→ Exercise details
Could you copy the listing below word for word, from its very first line down to the line containing "Action: point(326,13)", with both of those lines included?

++++ Data section

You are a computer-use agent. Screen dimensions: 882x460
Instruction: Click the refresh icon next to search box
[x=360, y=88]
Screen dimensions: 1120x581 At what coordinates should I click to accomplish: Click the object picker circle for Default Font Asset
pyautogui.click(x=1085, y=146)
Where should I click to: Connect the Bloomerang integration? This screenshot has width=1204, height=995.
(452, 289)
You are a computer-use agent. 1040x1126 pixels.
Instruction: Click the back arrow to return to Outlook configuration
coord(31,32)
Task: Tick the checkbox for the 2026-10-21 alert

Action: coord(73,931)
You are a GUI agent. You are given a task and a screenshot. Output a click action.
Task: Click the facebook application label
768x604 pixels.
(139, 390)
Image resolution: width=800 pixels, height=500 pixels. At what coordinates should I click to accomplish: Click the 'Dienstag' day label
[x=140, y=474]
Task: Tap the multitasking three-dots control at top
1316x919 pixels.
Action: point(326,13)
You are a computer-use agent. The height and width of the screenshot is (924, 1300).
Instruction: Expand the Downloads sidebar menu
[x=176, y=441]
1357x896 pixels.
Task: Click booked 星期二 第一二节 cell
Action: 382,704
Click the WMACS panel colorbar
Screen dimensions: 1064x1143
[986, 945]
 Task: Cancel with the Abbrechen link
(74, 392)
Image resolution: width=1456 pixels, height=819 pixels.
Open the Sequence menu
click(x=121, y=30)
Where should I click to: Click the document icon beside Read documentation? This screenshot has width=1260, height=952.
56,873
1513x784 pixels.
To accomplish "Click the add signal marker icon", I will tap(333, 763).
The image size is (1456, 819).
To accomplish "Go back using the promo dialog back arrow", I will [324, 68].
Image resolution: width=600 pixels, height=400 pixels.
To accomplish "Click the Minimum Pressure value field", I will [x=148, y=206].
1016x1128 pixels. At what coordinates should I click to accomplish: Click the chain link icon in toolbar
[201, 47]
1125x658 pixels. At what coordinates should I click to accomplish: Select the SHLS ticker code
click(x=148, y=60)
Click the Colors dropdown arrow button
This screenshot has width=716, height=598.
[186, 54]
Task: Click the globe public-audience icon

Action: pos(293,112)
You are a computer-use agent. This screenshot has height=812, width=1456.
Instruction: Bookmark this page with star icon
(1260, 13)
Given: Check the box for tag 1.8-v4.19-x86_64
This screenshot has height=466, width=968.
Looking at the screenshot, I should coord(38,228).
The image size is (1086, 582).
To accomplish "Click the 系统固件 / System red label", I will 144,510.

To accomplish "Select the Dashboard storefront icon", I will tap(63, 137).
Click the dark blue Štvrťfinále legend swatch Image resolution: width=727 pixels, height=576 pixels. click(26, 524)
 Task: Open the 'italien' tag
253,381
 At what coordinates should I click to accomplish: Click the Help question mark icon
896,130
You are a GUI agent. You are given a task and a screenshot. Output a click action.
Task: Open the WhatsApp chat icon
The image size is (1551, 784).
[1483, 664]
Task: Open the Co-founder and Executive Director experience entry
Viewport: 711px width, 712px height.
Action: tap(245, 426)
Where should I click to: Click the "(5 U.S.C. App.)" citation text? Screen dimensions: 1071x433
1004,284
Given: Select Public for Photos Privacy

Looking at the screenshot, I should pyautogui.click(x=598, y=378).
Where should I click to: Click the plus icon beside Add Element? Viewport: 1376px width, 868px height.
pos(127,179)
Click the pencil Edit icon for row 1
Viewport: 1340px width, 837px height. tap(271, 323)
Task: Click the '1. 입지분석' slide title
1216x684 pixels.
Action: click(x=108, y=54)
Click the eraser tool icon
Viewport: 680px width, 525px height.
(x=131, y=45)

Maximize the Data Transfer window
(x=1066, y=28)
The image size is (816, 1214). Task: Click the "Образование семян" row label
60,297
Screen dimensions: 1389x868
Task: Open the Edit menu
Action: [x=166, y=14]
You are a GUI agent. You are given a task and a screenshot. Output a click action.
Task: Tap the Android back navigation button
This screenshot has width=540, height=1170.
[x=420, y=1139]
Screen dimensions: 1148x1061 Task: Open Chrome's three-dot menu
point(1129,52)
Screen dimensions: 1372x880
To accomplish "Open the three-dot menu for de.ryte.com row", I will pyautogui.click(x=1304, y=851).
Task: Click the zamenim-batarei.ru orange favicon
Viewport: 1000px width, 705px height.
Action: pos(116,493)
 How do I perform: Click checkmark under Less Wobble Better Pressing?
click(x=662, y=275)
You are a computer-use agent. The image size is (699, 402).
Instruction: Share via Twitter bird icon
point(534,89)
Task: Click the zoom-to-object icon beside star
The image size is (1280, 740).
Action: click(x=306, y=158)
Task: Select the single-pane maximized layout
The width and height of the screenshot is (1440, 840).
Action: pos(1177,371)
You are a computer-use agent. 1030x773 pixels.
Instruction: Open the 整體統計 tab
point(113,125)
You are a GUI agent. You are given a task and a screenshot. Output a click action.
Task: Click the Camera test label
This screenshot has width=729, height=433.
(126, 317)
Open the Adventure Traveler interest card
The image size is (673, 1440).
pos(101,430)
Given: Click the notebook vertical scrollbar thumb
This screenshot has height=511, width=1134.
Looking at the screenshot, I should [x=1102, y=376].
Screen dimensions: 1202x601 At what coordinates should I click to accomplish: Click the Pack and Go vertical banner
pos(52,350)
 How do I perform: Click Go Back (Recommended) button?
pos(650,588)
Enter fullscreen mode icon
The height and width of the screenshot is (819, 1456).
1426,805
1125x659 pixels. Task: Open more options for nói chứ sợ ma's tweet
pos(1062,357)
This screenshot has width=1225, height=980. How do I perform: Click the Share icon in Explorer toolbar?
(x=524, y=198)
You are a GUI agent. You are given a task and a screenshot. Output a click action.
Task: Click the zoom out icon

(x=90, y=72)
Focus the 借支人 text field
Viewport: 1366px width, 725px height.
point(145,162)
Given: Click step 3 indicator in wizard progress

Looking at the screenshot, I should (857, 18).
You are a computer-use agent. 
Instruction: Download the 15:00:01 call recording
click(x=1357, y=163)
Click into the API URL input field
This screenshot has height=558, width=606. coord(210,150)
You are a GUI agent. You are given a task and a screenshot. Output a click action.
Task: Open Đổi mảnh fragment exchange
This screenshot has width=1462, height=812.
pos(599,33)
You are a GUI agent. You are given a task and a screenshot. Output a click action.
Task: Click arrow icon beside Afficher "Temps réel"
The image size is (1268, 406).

++++++++

→ Result
You are a computer-use agent. Screen dimensions: 882x460
Instruction: Click the refresh icon next to search box
[x=360, y=88]
Screen dimensions: 1120x581 At what coordinates should I click to accomplish: Click the object picker circle for Default Font Asset
pyautogui.click(x=1085, y=146)
Where should I click to: Connect the Bloomerang integration? This screenshot has width=1204, height=995.
(452, 289)
You are a computer-use agent. 1040x1126 pixels.
Instruction: Click the back arrow to return to Outlook configuration
coord(31,32)
Task: Tick the checkbox for the 2026-10-21 alert

Action: coord(73,931)
You are a GUI agent. You are given a task and a screenshot. Output a click action.
Task: Click the facebook application label
768x604 pixels.
(139, 390)
Image resolution: width=800 pixels, height=500 pixels. At what coordinates should I click to accomplish: Click the 'Dienstag' day label
[x=140, y=474]
Task: Tap the multitasking three-dots control at top
1316x919 pixels.
Action: point(326,13)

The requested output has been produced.